> [Task description]
Count the lines in the records below that contain the string "will". Reply with the number alone.

── Data provided

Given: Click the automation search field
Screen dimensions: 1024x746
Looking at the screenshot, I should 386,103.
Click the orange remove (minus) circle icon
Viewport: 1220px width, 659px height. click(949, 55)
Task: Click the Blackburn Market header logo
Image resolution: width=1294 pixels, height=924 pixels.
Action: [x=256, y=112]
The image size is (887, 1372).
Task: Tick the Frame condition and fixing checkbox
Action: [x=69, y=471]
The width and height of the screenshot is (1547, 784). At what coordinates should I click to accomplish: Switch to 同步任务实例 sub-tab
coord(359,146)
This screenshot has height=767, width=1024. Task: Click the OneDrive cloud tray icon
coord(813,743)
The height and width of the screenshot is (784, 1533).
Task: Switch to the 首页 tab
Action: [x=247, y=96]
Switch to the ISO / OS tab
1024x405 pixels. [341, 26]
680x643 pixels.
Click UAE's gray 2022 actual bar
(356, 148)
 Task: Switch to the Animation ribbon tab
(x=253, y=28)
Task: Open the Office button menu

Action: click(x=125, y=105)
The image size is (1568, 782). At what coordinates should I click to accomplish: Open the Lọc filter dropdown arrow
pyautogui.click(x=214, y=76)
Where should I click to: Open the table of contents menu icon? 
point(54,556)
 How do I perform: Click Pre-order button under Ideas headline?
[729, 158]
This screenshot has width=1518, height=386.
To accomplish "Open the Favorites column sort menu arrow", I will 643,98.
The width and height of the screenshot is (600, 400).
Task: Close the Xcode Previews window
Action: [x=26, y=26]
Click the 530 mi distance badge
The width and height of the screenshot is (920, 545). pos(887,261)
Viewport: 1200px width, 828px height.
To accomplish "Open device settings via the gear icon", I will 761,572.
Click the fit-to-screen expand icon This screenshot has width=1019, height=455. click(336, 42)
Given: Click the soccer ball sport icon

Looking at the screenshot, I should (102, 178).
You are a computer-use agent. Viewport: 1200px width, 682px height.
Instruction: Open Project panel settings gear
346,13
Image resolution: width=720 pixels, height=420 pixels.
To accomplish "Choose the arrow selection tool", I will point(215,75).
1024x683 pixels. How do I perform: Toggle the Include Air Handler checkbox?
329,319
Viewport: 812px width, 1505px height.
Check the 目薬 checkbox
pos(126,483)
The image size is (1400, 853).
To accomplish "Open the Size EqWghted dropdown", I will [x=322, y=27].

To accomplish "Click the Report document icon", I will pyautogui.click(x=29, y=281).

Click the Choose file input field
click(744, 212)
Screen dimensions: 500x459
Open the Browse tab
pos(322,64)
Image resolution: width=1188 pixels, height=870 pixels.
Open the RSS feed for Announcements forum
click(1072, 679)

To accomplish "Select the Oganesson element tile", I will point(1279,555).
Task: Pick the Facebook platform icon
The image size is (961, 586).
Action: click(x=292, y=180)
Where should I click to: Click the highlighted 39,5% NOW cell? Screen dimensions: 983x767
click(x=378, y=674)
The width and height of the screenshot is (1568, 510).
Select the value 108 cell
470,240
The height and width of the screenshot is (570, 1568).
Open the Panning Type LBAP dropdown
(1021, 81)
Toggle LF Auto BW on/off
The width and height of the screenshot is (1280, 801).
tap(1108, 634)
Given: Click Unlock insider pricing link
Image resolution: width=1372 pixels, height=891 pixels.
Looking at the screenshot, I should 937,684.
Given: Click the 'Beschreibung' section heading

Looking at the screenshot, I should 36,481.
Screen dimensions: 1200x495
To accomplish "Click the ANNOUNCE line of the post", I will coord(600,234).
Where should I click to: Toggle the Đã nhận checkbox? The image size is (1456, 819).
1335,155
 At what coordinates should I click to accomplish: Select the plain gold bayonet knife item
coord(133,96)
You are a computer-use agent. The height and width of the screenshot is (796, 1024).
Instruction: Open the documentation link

────

> [Task response]
7